Roze Hentschell, associate professor of English at Colorado State, studies the same time period in English literature but focuses on how the wool cloth industry defined the nation of England.

In "The Culture of Cloth in Early Modern England: Textual Constructions of a National Identity," Hentschell argues that it is impossible to comprehend the development of English nationalism during the early modern period without understanding the culture of cloth.

Wool manufacture and trade were largely considered to be national enterprises that affected nearly all subjects in England during the late 16th and early 17th centuries, and as a result, authors of the period were able to articulate how important wool broadcloth was to a national identity.

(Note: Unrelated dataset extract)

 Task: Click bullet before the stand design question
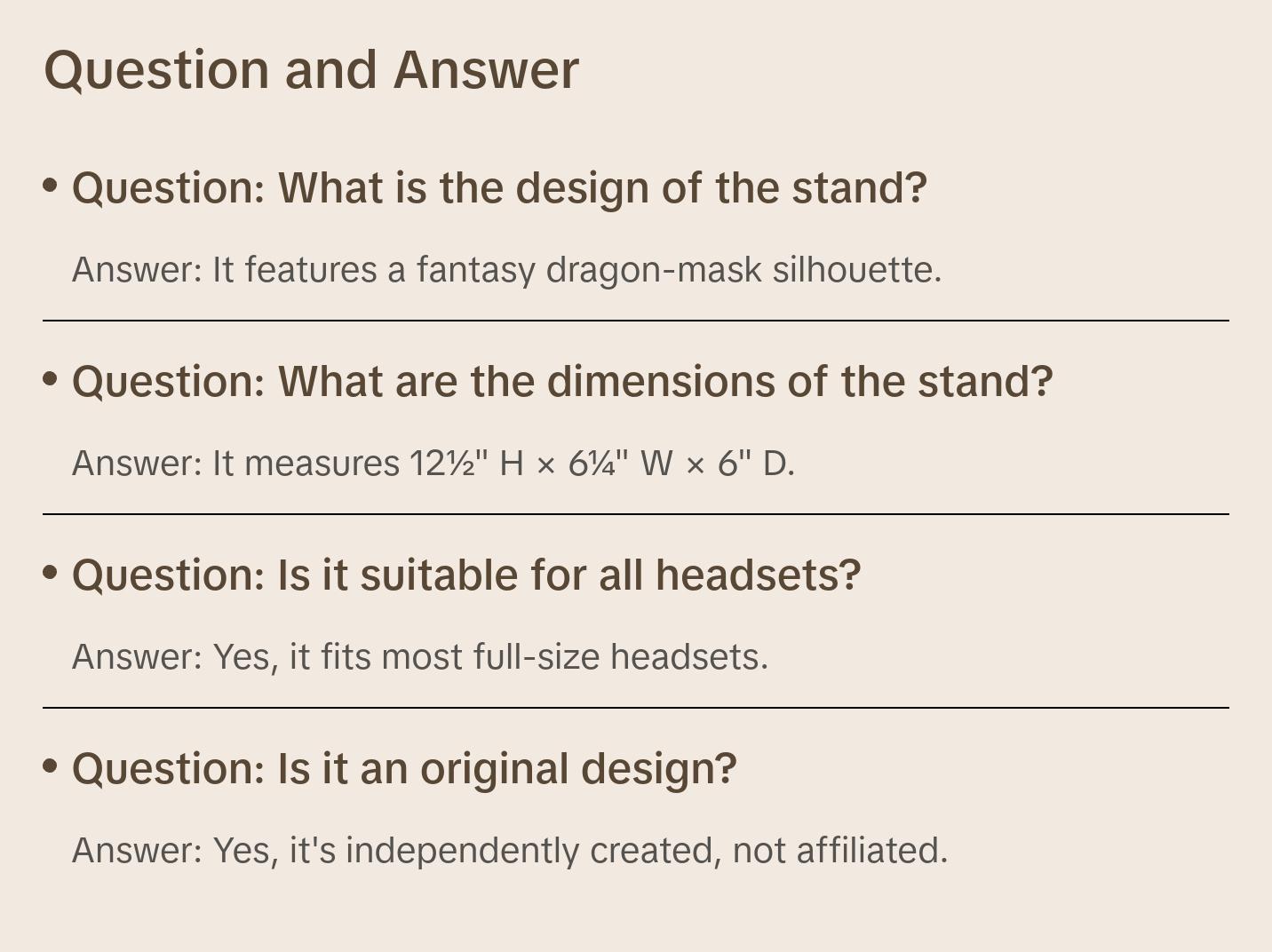click(x=51, y=186)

"Imaginative, propagandistic, fictional, polemical, satirical and official, as I aim to show in this book, almost all types of early modern writing engaged with issues of the English wool cloth industry," Hentschell said.

One reason cloth held such a prominent place in the early modern imagination was due to the personal relationship individuals had with textiles. Many individuals were involved in the production and trade of cloth; thus, it was a material that became a focal point for thousands of laboring English men and women. Moreover, most English people exclusively wore cloth that had been manufactured domestically.

Hentschell investigates a national rather than an individual relationship to cloth to better understand that the identity of a people was just as bound to the materiality of their culture as that of individuals.

"Global Traffic: Discourses and Practices of Trade in English Literature and Culture from 1550 to 1700" is available at Amazon.com and the Reader’s Cove.

"The Culture of Cloth in Early Modern England" is available at Amazon.com.